Roma, 9 ott. (AdnKronos) – “La nostra più grande preoccupazione è diventata realtà. Dopo l’annuncio di Ast dell’avvio delle procedure di mobilità per 550 lavoratori ora, durante le assemblee di questa mattina, decideremo quali iniziative mettere in campo”. Ad affermarlo in una nota congiunta sono il segretario generale dell’Ugl Metalmeccanici, Maria Antonietta Vicaro, e il vice segretario dei metalmeccanici con delega alla siderurgia, Daniele Francescangeli, all’indomani del tavolo di confronto al Mise a cui hanno partecipato anche le rsu.
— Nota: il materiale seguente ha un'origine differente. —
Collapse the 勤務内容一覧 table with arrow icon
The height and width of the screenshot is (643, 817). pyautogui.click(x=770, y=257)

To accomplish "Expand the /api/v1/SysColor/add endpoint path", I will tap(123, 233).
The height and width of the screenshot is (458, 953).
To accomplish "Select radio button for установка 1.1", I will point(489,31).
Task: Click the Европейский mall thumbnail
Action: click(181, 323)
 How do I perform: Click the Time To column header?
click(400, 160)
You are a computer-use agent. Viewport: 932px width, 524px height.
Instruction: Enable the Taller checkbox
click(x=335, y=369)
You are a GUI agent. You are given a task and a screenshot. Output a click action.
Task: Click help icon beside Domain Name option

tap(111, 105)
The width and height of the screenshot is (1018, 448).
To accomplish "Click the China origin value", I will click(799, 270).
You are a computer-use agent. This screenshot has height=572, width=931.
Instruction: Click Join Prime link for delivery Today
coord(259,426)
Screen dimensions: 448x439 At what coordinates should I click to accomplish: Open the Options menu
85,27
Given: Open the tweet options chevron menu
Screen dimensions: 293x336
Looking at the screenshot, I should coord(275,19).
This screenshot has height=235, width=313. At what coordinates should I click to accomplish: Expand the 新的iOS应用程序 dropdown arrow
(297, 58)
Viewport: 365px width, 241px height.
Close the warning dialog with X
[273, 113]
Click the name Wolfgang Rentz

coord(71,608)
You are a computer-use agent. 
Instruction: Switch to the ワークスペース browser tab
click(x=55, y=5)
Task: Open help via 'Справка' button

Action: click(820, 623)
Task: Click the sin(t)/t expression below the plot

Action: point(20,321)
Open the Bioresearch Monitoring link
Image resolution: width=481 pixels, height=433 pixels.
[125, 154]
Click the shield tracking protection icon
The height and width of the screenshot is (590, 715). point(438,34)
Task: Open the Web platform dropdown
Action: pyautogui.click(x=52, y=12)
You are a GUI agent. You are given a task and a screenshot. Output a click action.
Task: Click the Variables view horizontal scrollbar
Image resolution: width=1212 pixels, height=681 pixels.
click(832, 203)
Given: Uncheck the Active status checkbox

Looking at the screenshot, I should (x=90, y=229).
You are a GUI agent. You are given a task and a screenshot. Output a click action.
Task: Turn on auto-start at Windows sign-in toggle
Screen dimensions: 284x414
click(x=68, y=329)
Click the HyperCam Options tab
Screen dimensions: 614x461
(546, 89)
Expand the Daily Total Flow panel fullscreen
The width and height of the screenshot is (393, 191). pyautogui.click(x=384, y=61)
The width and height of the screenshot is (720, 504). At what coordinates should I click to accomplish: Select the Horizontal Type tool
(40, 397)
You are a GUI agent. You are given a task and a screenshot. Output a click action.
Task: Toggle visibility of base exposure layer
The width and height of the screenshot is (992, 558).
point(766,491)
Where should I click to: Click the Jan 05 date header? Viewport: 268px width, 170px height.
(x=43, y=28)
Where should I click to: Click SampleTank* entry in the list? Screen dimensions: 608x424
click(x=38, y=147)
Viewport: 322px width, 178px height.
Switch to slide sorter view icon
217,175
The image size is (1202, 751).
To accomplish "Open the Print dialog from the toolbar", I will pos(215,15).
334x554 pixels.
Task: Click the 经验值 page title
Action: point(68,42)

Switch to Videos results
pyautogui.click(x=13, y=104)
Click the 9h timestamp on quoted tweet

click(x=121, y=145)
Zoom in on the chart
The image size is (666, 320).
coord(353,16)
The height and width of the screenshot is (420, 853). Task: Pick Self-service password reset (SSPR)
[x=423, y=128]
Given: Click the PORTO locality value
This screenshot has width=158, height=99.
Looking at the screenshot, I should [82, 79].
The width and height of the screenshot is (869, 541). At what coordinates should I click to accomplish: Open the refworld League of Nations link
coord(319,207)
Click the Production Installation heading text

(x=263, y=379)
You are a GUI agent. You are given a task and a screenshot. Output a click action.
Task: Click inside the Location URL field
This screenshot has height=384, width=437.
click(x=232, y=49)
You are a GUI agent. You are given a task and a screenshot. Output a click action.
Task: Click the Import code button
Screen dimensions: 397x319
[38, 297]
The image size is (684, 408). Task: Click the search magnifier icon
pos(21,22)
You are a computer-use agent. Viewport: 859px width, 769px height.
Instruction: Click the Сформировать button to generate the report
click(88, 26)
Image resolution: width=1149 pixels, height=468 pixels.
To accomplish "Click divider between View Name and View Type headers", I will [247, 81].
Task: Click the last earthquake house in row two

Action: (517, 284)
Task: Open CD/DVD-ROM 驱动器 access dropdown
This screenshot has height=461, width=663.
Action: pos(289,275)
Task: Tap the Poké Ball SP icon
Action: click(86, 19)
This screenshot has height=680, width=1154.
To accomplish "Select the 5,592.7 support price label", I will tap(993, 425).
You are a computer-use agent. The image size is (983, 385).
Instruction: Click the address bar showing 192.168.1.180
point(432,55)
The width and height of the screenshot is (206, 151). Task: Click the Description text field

Questa situazione, aggiungono, “si sarebbe potuta evitare se l’azienda avesse mostrato più responsabilità, facendo un passo indietro, e se il Governo avesse adottato in tempo una strategia complessiva che puntasse alla salvaguardia e al rilancio dell’industria dell’acciaio in Italia”.
La bozza di accordo presentata ieri dal ministro dello Sviluppo Economico, Federica Guidi per noi, rilevano i sindacalisti, “è stata insufficiente: non sono state ascoltate le nostre richieste, sia sul costo del lavoro che sul numero degli esuberi. I lavoratori da troppo tempo vivono tra ansie e preoccupazioni, non li lasceremo soli e faremo il possibile per salvaguardare il futuro del sito ternano e del settore siderurgico in Italia”.